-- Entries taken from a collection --
---*---
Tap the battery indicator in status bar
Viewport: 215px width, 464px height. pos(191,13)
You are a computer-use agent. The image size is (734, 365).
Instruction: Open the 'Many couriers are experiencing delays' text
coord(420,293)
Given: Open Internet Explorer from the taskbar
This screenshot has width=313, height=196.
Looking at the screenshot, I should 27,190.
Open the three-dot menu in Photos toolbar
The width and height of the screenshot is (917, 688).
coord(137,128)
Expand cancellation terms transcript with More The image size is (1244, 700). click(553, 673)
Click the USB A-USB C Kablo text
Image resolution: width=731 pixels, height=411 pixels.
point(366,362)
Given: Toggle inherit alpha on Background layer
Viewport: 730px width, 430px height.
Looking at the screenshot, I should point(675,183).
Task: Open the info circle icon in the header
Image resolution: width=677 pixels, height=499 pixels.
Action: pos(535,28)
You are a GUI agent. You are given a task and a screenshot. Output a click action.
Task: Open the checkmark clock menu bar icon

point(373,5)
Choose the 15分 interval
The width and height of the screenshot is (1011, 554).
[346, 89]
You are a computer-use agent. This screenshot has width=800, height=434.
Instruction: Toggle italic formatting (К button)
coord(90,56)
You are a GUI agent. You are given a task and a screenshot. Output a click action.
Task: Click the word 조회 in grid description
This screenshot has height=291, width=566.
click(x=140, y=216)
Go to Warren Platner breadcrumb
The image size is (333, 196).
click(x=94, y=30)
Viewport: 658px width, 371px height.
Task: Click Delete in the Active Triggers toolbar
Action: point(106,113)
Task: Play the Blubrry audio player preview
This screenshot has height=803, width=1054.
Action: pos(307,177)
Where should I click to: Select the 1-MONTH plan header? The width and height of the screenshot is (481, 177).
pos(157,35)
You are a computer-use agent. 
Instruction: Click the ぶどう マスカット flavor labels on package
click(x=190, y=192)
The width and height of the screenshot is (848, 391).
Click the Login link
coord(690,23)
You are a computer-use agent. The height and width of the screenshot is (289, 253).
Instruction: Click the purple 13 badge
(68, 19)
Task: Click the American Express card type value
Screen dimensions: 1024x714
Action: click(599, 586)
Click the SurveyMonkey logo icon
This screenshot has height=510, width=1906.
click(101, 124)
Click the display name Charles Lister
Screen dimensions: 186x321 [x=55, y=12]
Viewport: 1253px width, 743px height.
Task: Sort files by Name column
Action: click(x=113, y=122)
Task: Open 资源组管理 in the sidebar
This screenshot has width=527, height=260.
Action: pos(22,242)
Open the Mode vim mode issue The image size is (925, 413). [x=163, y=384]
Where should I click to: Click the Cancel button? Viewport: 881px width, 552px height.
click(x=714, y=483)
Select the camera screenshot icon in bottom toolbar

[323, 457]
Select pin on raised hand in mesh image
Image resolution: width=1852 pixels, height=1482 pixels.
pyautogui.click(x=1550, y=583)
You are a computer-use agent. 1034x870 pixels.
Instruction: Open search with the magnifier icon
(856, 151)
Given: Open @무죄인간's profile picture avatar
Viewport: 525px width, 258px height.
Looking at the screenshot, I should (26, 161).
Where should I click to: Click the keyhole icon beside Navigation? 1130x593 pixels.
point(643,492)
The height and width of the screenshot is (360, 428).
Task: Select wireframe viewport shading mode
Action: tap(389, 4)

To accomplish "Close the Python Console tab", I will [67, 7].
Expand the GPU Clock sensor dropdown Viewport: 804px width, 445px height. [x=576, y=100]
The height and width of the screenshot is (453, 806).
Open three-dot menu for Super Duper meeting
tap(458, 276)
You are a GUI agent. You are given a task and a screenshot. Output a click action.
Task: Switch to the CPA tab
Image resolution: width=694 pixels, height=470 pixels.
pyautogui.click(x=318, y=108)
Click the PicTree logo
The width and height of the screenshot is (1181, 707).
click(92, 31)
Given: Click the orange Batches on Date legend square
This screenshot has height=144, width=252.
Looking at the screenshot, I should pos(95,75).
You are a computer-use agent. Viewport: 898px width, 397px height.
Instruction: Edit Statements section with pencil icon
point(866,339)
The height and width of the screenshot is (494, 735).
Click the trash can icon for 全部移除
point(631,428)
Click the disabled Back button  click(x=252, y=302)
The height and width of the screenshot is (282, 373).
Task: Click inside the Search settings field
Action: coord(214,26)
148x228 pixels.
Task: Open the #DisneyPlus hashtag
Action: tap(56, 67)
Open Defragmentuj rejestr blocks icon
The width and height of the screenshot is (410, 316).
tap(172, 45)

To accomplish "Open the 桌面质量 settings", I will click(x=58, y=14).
---*---
Pull out all lines from the entries above in which the word "Expand" appears.

Expand cancellation terms transcript with More The image size is (1244, 700). click(553, 673)
Expand the GPU Clock sensor dropdown Viewport: 804px width, 445px height. [x=576, y=100]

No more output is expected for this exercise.